Oklahoma Corrections Director Robert Patton has submitted his resignation amid an investigation into several botched executions in the state. The prison chief had presided over two of the cases in question, but claims he is leaving due to family issues.
Patton, who took the post in January 2014, said in a statement that he had accepted a new job in Arizona. His resignation goes into effect on January 31, but Patton will begin taking accrued leave starting December 25.
“I appreciate the members of the board of corrections for their continued support during my time as director,” Patton said in a statement Friday. “It has been an honor to serve this agency, the state of Oklahoma and to work with the talented people who make up the department.”
The Corrections director has made no comment on his decision, but his spokesman said he has five grandchildren in Arizona and wants to spend more time with them.
Patton becomes the second high-ranking official to step down amid an investigation into the executions, focused primarily on the recent cases of mix-ups with lethal drugs.
Patton had been heading the department for a few months when the execution of Clayton Lockett went awry in April 2014, resulting in a prolonged death for the inmate. Lockett, 38, died of a heart attack after being injected with an insufficient dose of deadly chemicals due to an improperly set intravenous line. Visibly writhing in pain, he died 43 minutes after the procedure began.
This September, the execution of Richard Glossip, convicted of murdering his boss in the 1997, had to be postponed after it emerged that the Department of Corrections had received a shipment of potassium acetate instead of potassium chloride. The use of potassium acetate is not part of the state’s official lethal injection protocol, meaning that the execution could not be legally carried out.
Following that revelation, in October Oklahoma’s attorney general requested an indefinite stay of execution for Benjamin Cole and John Marion Grant.

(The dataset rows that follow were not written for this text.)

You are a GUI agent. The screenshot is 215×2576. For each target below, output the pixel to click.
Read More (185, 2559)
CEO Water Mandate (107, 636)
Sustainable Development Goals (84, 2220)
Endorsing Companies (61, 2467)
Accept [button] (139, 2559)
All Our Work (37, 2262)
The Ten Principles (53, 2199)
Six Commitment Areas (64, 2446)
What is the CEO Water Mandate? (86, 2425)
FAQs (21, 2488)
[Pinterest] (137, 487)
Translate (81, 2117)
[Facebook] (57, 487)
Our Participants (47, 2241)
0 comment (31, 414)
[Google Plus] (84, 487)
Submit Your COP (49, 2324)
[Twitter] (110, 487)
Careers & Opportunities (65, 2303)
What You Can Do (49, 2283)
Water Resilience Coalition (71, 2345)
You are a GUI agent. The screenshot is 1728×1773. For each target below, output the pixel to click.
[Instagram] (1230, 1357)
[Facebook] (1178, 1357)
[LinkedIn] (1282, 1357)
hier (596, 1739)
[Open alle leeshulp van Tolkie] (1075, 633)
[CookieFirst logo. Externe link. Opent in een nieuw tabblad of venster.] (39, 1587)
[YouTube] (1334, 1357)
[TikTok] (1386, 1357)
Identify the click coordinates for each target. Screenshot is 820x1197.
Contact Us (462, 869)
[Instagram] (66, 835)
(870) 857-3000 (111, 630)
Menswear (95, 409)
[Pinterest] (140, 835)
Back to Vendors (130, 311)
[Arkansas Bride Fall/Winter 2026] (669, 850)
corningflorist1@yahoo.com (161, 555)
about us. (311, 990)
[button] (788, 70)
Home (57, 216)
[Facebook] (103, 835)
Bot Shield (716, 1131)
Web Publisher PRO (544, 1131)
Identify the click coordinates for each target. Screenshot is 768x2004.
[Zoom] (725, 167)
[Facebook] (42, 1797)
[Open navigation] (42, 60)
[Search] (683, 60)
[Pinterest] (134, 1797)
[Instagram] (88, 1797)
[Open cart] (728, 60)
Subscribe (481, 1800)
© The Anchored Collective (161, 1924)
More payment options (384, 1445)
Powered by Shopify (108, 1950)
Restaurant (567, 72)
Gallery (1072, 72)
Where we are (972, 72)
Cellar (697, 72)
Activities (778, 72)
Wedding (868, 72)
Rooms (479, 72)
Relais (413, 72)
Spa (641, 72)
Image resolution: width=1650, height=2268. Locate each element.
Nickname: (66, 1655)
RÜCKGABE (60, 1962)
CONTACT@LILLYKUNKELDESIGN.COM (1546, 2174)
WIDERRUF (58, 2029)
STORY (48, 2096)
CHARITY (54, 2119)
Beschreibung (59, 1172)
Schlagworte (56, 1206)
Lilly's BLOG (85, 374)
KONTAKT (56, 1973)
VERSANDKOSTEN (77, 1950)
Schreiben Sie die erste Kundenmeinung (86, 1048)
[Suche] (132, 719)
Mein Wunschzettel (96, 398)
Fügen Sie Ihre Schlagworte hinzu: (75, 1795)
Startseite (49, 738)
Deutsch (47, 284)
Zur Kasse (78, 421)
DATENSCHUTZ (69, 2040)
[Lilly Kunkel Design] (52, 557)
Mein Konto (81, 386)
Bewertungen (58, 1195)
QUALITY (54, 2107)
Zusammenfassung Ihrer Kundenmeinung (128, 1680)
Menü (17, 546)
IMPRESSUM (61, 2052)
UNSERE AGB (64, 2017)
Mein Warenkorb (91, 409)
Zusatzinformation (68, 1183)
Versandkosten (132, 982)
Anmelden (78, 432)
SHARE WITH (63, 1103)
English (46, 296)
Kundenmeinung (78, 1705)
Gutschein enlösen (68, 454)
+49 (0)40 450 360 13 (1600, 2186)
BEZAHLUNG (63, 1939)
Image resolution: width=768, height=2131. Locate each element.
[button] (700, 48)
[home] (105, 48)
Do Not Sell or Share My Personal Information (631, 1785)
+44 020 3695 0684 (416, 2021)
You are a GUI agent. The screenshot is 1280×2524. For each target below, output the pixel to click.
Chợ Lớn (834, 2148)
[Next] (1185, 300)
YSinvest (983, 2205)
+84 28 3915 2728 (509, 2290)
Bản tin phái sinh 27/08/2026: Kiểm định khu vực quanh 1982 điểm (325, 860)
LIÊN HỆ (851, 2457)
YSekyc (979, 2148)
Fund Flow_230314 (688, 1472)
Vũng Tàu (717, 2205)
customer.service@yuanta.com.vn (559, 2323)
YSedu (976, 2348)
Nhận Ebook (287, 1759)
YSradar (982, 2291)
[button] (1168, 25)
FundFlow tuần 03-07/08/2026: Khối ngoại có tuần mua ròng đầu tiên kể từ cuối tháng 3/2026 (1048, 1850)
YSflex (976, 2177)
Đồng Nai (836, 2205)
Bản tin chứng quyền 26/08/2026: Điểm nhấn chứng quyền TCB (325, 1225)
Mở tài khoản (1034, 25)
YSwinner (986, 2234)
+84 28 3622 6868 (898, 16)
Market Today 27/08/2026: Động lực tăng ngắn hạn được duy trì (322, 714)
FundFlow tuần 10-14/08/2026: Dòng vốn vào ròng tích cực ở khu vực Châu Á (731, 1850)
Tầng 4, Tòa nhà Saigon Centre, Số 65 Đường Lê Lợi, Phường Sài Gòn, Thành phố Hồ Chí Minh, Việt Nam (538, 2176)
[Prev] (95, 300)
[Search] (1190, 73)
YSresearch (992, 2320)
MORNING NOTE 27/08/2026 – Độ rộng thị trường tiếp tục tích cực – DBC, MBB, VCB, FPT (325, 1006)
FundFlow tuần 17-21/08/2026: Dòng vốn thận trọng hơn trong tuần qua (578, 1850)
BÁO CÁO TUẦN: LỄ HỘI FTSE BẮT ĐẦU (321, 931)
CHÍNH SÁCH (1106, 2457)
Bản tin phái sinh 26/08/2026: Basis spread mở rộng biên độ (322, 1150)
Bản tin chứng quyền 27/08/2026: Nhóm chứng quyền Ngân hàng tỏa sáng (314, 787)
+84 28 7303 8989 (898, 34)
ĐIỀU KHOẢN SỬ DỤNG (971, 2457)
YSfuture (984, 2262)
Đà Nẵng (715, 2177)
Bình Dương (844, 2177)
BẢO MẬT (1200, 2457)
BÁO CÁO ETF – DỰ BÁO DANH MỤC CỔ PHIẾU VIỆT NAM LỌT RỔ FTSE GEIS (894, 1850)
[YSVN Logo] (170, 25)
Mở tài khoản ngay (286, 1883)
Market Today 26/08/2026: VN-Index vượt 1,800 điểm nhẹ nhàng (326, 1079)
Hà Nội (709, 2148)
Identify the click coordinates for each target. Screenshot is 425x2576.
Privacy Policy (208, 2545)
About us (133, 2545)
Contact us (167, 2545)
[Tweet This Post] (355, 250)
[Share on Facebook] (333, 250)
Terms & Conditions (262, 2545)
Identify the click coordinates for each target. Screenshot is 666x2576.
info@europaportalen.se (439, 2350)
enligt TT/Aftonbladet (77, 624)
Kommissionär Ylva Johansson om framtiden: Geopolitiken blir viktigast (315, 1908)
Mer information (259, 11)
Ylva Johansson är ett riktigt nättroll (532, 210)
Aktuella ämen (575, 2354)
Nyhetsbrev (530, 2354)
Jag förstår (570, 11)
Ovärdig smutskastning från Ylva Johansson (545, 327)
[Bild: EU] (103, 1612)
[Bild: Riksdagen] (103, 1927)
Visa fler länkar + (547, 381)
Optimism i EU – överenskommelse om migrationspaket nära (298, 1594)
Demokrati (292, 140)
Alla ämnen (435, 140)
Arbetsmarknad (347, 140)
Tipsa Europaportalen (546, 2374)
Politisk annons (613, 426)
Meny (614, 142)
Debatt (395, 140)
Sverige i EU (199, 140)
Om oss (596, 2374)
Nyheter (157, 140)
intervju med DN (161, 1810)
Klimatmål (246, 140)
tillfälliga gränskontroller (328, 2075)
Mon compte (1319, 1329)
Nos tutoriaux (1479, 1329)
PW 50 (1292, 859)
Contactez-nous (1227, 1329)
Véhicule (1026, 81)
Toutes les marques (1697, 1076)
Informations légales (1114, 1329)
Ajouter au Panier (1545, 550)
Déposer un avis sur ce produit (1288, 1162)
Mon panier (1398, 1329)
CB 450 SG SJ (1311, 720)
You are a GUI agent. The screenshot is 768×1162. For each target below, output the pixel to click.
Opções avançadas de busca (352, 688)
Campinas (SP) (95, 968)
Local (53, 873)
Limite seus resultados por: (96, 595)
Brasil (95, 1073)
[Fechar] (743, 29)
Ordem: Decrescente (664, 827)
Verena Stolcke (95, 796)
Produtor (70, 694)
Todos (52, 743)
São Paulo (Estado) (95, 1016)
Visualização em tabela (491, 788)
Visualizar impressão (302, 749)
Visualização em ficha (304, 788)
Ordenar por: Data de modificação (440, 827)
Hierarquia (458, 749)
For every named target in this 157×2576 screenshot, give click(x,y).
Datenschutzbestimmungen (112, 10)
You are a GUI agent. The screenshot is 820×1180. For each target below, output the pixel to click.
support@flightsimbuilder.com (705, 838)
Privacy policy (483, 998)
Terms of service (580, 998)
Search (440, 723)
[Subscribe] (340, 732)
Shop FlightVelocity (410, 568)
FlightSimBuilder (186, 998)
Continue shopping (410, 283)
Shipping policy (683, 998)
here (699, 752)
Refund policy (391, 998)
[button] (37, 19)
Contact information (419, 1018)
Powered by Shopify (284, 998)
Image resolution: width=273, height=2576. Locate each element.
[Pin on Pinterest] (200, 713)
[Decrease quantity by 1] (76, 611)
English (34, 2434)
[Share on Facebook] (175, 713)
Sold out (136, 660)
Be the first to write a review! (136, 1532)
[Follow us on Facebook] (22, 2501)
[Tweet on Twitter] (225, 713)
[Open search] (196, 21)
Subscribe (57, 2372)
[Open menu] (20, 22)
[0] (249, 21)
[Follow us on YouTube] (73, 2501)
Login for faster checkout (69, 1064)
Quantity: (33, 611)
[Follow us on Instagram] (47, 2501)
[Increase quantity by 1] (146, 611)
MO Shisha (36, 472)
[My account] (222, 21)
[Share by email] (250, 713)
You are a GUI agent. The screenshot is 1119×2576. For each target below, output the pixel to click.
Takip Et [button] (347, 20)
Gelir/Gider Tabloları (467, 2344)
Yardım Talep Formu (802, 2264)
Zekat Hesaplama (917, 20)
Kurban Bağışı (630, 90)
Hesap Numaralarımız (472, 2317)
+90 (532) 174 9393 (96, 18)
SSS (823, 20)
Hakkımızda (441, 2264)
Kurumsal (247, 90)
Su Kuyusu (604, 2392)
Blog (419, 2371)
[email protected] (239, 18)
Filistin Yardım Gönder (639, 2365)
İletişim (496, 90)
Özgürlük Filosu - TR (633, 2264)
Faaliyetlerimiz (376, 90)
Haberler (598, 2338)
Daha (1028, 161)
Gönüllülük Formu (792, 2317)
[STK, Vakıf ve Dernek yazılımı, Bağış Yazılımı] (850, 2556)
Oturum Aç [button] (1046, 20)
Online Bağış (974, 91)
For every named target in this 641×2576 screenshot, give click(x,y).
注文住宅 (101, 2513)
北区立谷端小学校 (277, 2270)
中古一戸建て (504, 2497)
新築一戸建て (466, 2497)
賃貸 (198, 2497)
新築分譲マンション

Soon after Glossip’s botched execution, more worrying details about the state’s program surfaced. An autopsy report from Charles Warner revealed that potassium acetate rather than potassium chloride had been used in his January execution.
In October 2015, Patton and Oklahoma State Penitentiary warden Anita Trammell appeared before a multicounty grand jury looking into Warner’s case and how the wrong lethal injection drugs had ended up at the state’s corrections facility. Trammell resigned following the hearing.
Oklahoma Governor Mary Fallin said in a statement that she “regrets” Patton’s departure.
“I appreciate Robert Patton’s efforts to keep our state prisons safe for both correctional officers and inmates,” Fallin said. “I regret his departure, but I understand the importance of family and the need to be close to loved ones. I wish him well in his future endeavors.”